During the past year, many have struggled to hold on to the sense of hope that flourished on the Mall (following story). Paul Hill, executive director of the East End Neighborhood House in Cleveland, says that more black men than ever have volunteered for the mentorship program he runs for poor, inner-city youths. Previously the vast majority of volunteers were women, but of the more than 50 who have signed up in the past year, roughly half are men, and most say they came because of the Washington rally. Darryl Lenard, head of Teamwork Inc. in St. Louis, a group that organizes sports activities for the underprivileged, likewise reports a leap in interest from black men eager to help out. ““I think deep down inside we want to make a change,’’ he says.
Across America, blacks continue to speak in reverential terms of the impact of the so-called Million Man March. ““For some people it really was a spiritual turning point,’’ says Wade Henderson, executive director of the Leadership Conference on Civil Rights. New Orleans city Councilman Oliver Thomas, founder of a mentoring program called Boys to Men, sees pockets of new activity across the city. One group launched a neighborhood clean-up project, and another gathers young men around the Martin Luther King Jr. monument once a week to chat and keep the spirit of the march alive. Michael Cottman, author of ““The Million Man March’’ and ““The Family of Black America,’’ both written in commemoration of the march, thinks the event had a profound impact. He felt it himself one Monday in Detroit when he encountered men standing in line in the municipal building to pay child support. They were responding to sermons (prompted by the Washington march) by four black preachers to take responsibility for their actions.
Yet, for all the energy unleashed by the demonstration–including campaigns in Atlanta, New York and Los Angeles to increase deposits in black-owned banks and assorted local efforts to register voters and to encourage volunteerism and black entrepreneurship–there is widespread unhappiness that not more has happened. ““Locally we’ve made a lot of gains,’’ says Paul Hill, ““but nationally there have been some disappointments.’’ Much of the disappointment centers on the Rev. Louis Farrakhan, the charismatic head of the Nation of Islam who called for the rally, and the Rev. Benjamin Chavis, the former director of the NAACP who ran it. Instead of trying to capitalize on the good will generated by the march to focus on problems at home, they generated public-relations fiascos.
Farrakhan embarked on a tour, meeting with African and Middle Eastern despots, and ended up with a supposed commitment of $1 billion (uncollectable under current U.S. policy) from Libyan leader Muammar Kaddafi. Chavis, who left the NAACP in disgrace and amid allegations of financial mismanagement, provoked new questions about his stewardship when an audit revealed that the march had put organizers $66,000 in the red. Washington writer Jonetta Rose Barras bitterly summed up the case against the two leaders in an article in The Washington Post: ““One takes the success of the Million Man March and pimps it across the globe. … The other continues his unique talent of casting shadows of fiscal impropriety over nearly everything he touches.''
Last weekend Farrakhan and Chavis reasserted their claim to leadership with a political-organizing convention at Transworld Dome in St. Louis; but unlike the Washington event, which was notable for its broad participation, the St. Louis gathering generated little excitement in mainstream political circles. And while the upcoming Day of Atonement, Reconciliation and Responsibility marking the first anniversary of the march (with activities at the United Nations and elsewhere) will probably attract more attention than the convention, it will not likely have the impact of last year’s event.

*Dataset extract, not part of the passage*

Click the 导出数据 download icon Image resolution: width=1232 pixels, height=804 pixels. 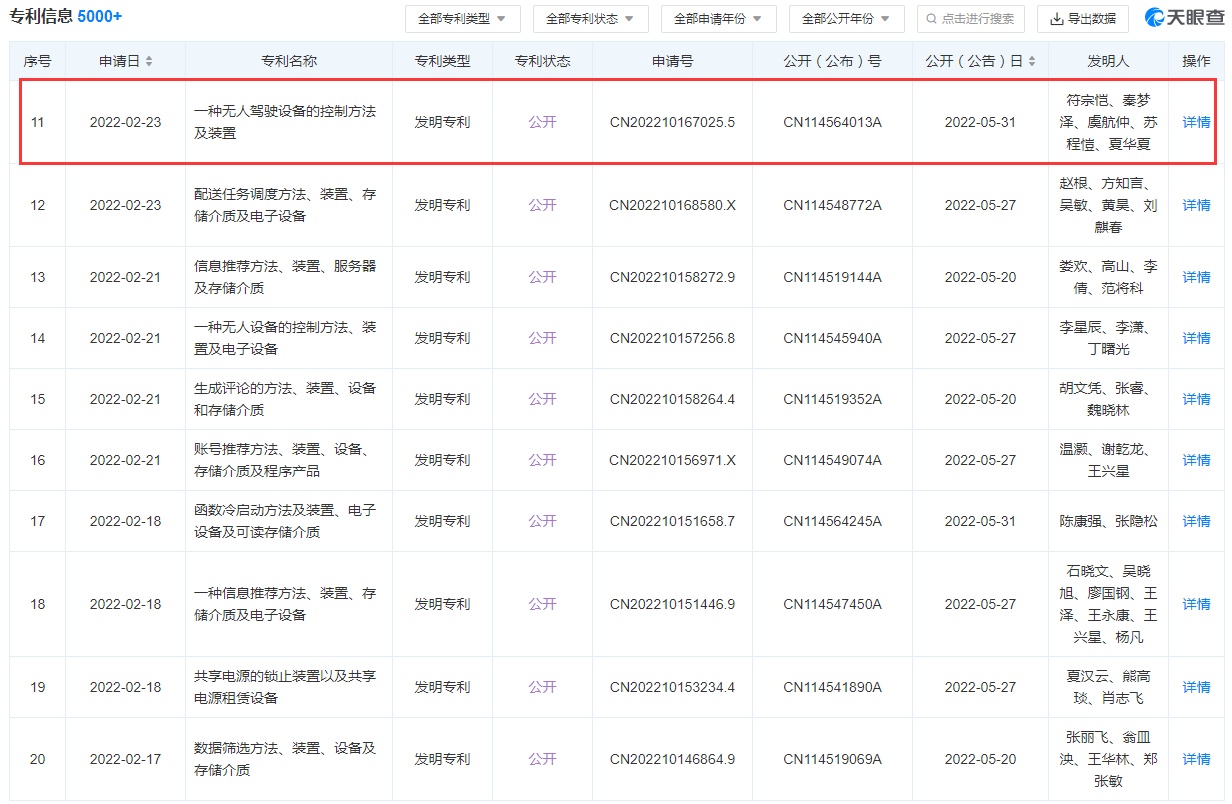pos(1057,19)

Indeed, it was perhaps too much to expect that the march would spawn a glorious new national movement. It obviously focused attention on the issue of black male responsibility, but as Councilman Thomas points out, the march ““was more of a symbol. Symbols don’t solve problems.’’ In his upcoming movie, ““Get on the Bus,’’ Spike Lee subtly makes that point as he follows the odyssey of a group of men who start out in California bound together solely by their desire to participate in the grand event. The roles are a bit too obviously demographically correct: one gay couple, one homophobe, one father and estranged son, one former thug, one cop, one old man, one young student, all ripe for redemption and reconciliation. But Lee nonetheless manages to get the message across that the rally’s significance hinged not on the coronation of a black messiah, but on its success in encouraging at least some black men to look inward and discover a better vision of themselves. The result may not add up to a national movement or to a cure-all for the ills of black America, but for a community that has seen more than its share of pain, it certainly represents progress.